# Who has purchased ramps that will work on the ECO?



## jblackburn (Apr 14, 2012)

Plastic Rhino ramps - the small ones. SUV size are too big. 


Sent from AutoGuide.com App


----------



## jblackburn (Apr 14, 2012)

Sent from AutoGuide.com App


----------



## N519AT (Aug 23, 2012)

Rhino Ramps. I bought mine at Autozone when they were on sale for $39.99. They are just short enough where you can get it up on the ramps no problem. The bottom front lip shield drags a little bit for about an inch along the ramp, but it doesn't do any damage as it is very flexible.


----------



## NYCruizer (Jul 10, 2013)

Qty 2 
2" x 8" x 36" pressure treated boards
Qty 2
4" x 4" x 8" pressure treated posts


Stores really easily and easily deployed.


----------



## blk88verde (Apr 30, 2011)

> They are just short enough where you can get it up on the ramps no problem. The bottom front lip shield drags a little bit for about an inch along the ramp, but it doesn't do any damage as it is very flexible.

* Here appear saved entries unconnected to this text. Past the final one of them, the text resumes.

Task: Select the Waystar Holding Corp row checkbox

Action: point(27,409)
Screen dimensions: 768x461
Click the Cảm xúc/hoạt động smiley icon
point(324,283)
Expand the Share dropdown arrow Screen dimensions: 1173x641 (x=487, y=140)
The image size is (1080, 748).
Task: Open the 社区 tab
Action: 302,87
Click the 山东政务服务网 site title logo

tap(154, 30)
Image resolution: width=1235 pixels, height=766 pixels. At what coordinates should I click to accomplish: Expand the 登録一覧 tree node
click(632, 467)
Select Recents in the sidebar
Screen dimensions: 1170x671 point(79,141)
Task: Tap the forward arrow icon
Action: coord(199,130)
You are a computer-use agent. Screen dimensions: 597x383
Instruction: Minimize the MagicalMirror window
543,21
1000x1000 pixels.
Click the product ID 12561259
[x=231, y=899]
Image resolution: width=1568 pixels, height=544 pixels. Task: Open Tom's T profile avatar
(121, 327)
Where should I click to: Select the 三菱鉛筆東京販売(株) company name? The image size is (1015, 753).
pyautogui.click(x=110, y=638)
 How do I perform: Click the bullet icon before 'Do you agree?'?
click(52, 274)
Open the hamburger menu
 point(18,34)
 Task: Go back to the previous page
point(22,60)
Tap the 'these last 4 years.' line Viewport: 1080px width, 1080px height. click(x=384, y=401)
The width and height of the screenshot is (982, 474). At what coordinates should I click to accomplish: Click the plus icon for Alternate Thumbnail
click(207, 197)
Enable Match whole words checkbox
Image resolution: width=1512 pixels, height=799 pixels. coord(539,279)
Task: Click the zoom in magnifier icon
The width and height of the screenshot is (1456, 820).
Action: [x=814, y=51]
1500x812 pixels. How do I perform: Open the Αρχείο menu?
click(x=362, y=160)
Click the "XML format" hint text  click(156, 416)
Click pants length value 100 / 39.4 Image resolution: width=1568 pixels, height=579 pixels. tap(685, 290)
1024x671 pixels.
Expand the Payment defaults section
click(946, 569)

-Yes the Rhino Ramps - have changed my oil three times using these with my ECO. Now if I were to lower my car I would probably have to get Race Ramps - now those are very pricey.


----------



## NickD (Dec 10, 2011)

Its the inclination angle, 45 year old steel ramps are just too steep to clear the bumper. Thought about modifying them for the Cruze with 2 by 10's, heck too much work, then the problem with traction.

O'Reilly had the Rhino's on sale for $29,95, can these super lightweight ramps actually support 5,000 pounds? Turns out, I love them, as much as one can love ramps. Light weight, and they have super traction on my smooth garage floor.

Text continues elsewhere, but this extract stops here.